* **Assigned task**: Return the entries below exactly as they appear, from the start of the entries through the line containing "center [178, 512].", with both ends included. Omit the pictures from your answer.

* **Data for review**:

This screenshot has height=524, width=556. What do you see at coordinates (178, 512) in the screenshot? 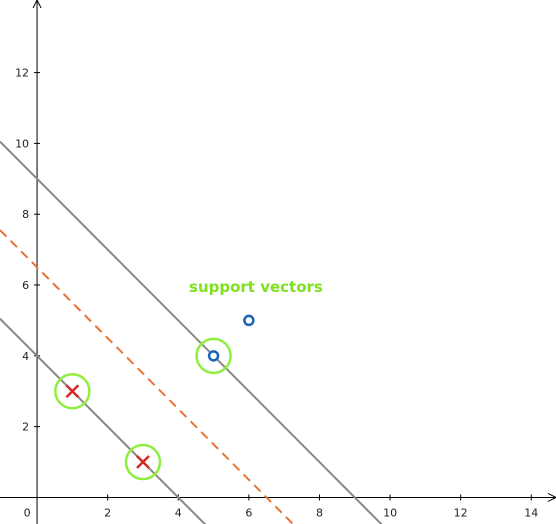
I see `x-tick-label: 4` at bounding box center [178, 512].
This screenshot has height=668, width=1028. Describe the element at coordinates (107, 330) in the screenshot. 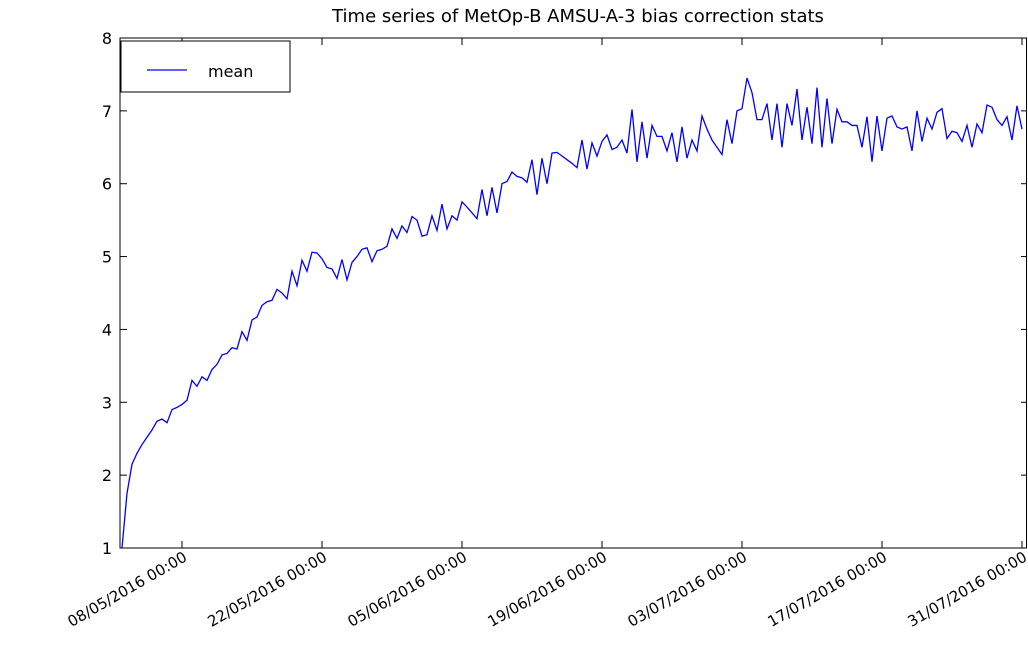

I see `y-tick-label: 4` at that location.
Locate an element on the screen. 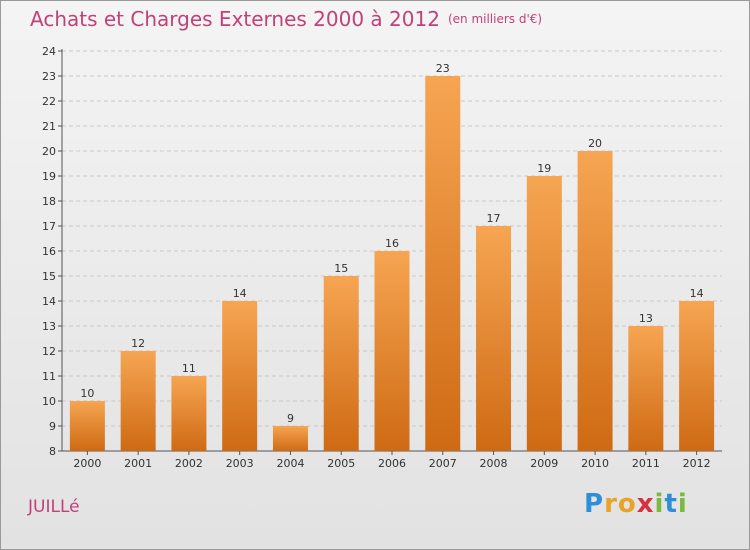  chart-title-text: Achats et Charges Externes 2000 à 2012 is located at coordinates (235, 19).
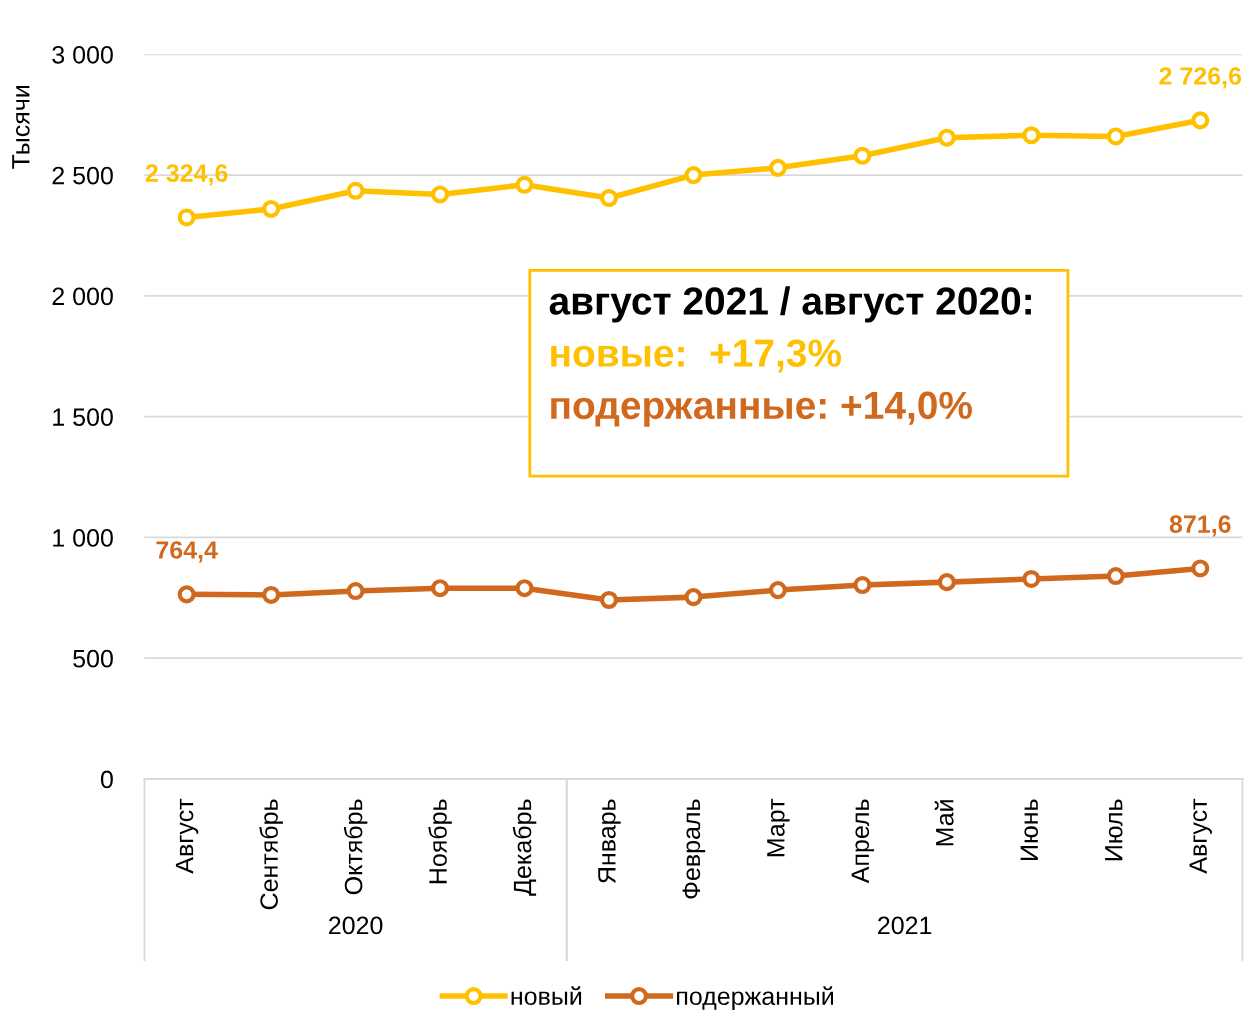 The height and width of the screenshot is (1025, 1245). What do you see at coordinates (83, 417) in the screenshot?
I see `y-tick-label: 1 500` at bounding box center [83, 417].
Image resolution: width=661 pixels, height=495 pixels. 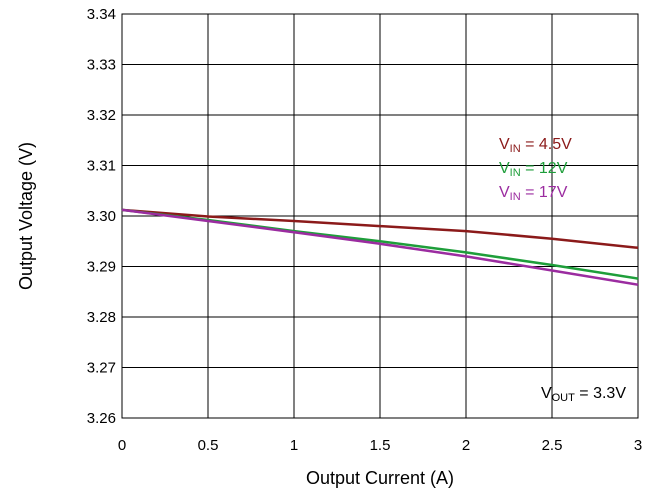 What do you see at coordinates (208, 446) in the screenshot?
I see `x-tick-label: 0.5` at bounding box center [208, 446].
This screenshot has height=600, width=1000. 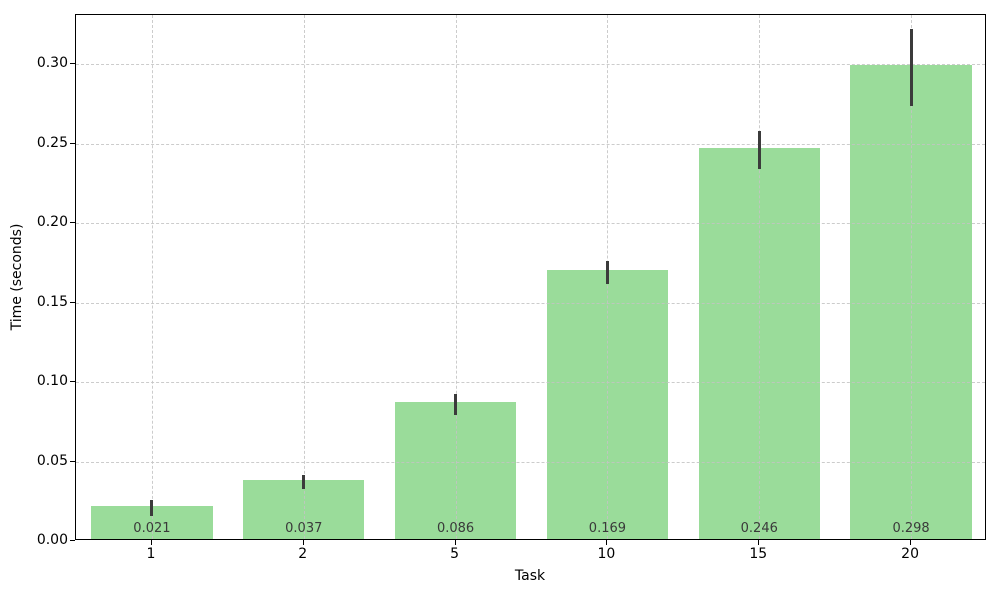 I want to click on y-axis-label: Time (seconds), so click(x=17, y=277).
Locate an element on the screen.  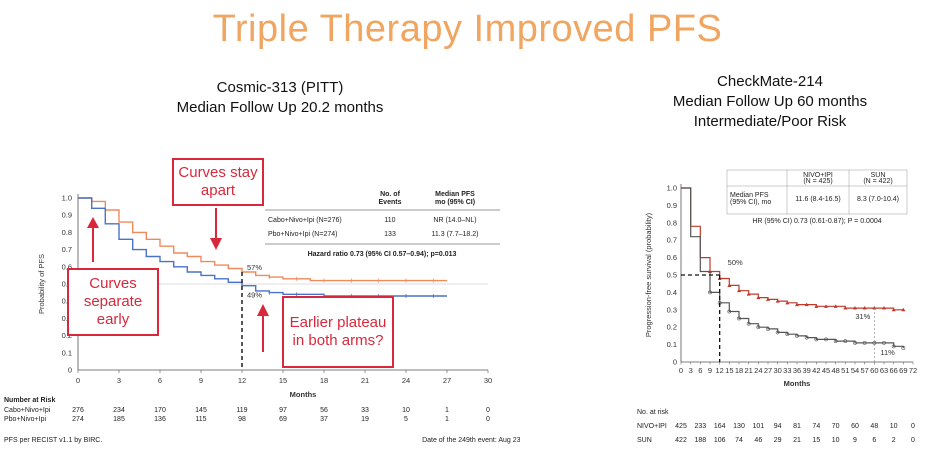
footnote-left: PFS per RECIST v1.1 by BIRC. is located at coordinates (53, 440).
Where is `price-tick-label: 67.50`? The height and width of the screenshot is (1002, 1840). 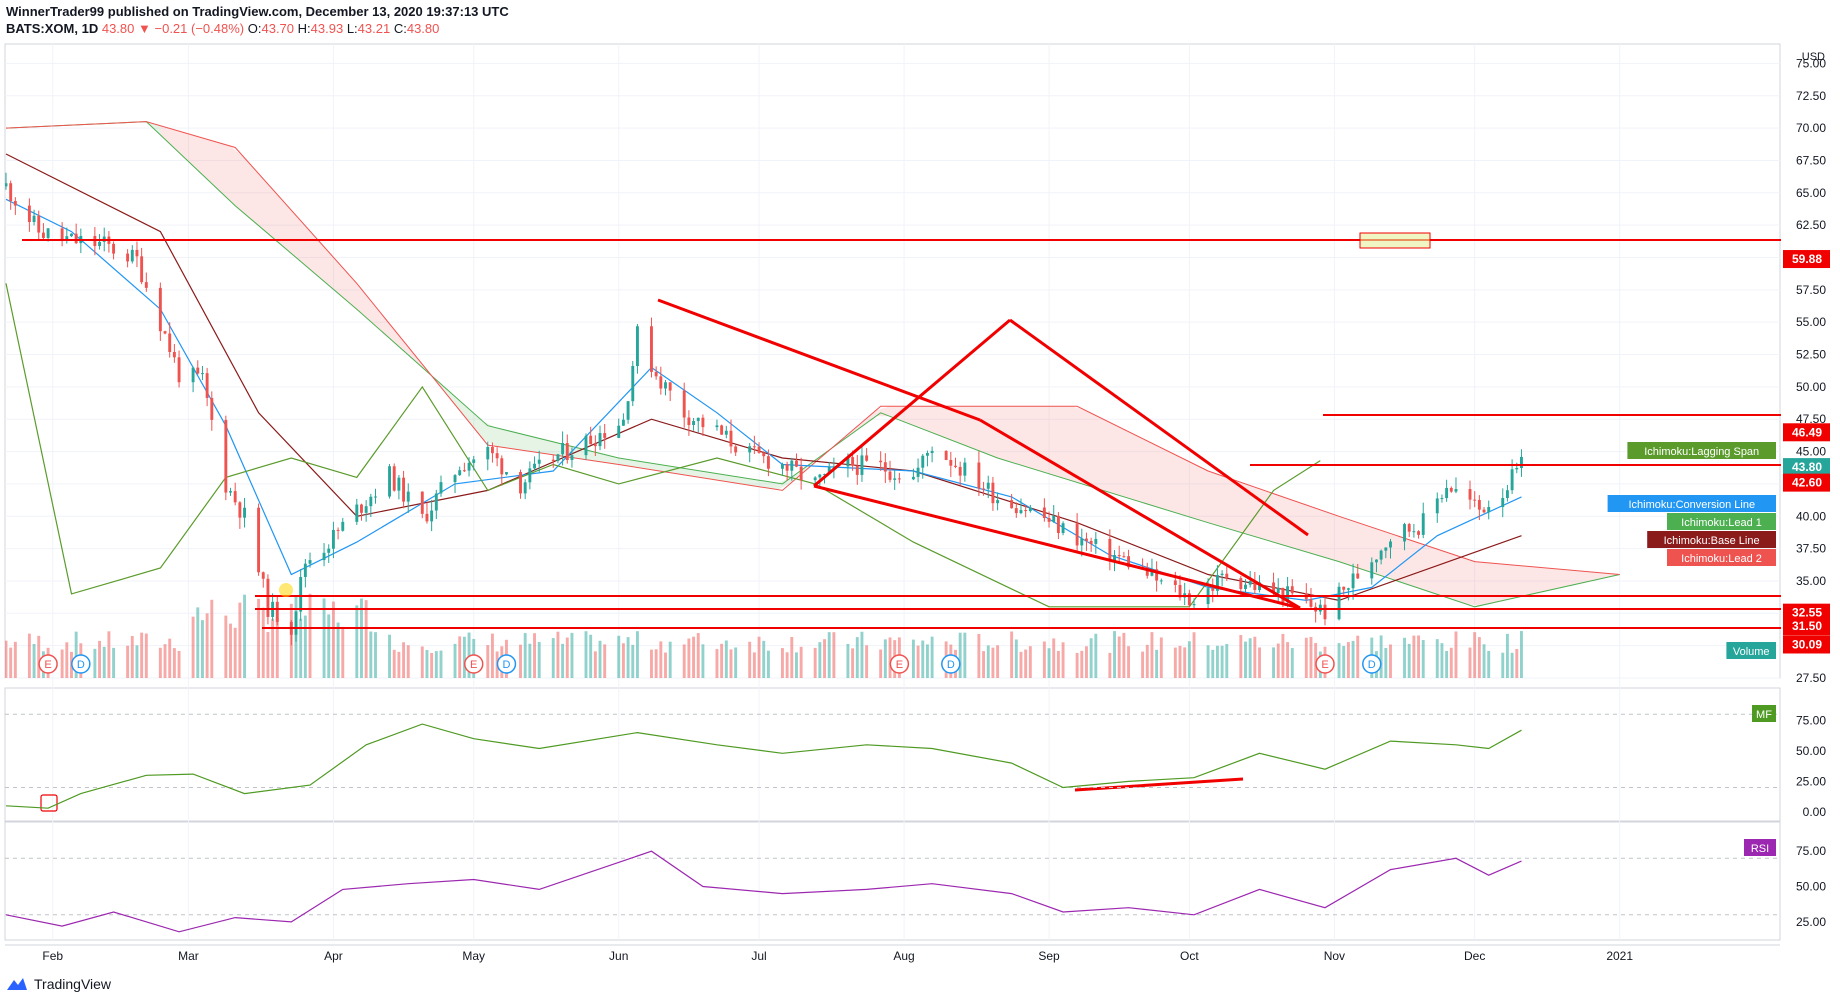 price-tick-label: 67.50 is located at coordinates (1811, 160).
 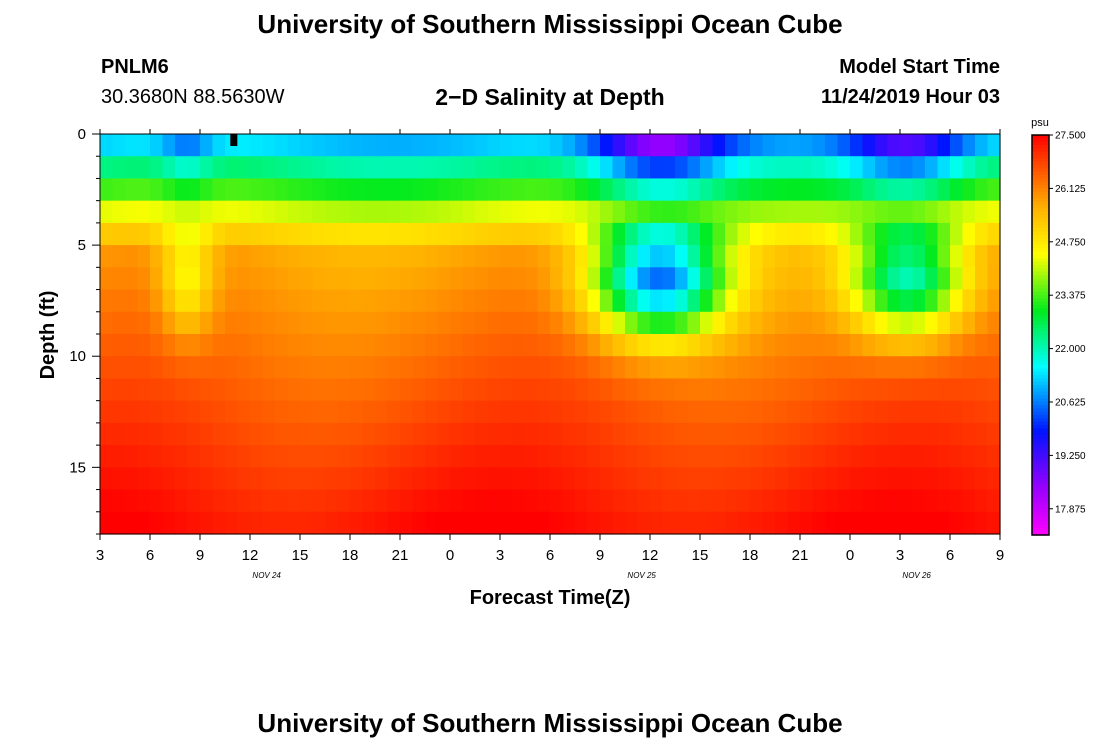 What do you see at coordinates (82, 246) in the screenshot?
I see `y-tick-label: 5` at bounding box center [82, 246].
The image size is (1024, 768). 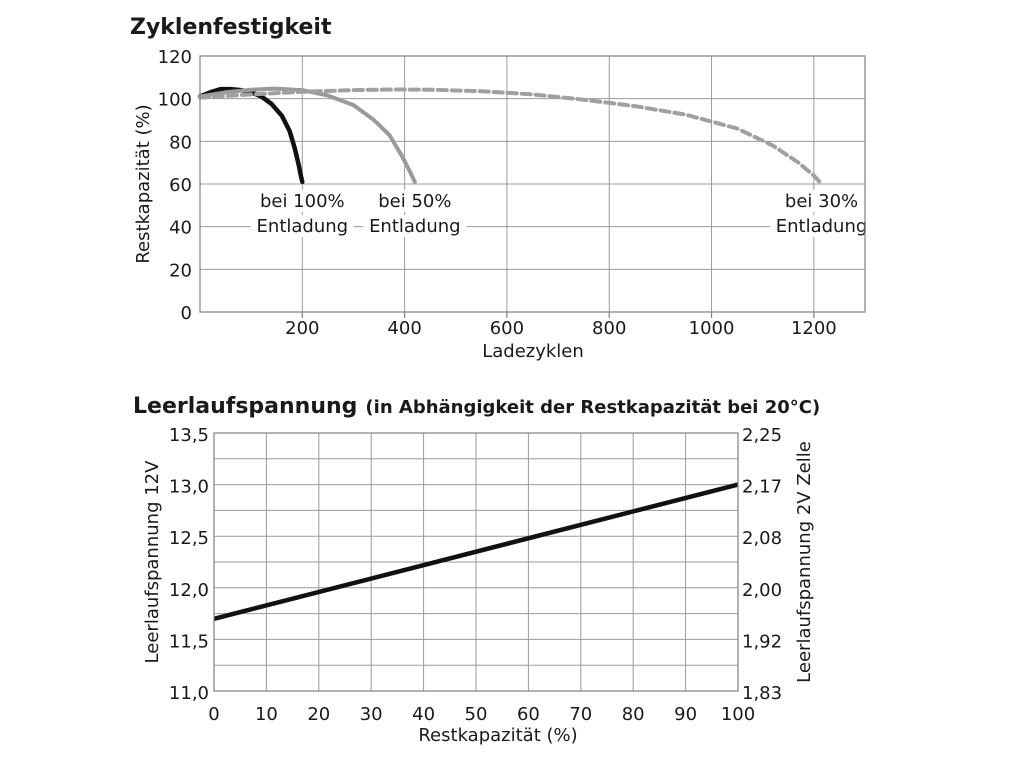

* **Task result**:
This screenshot has height=524, width=556. What do you see at coordinates (178, 512) in the screenshot? 
I see `x-tick-label: 4` at bounding box center [178, 512].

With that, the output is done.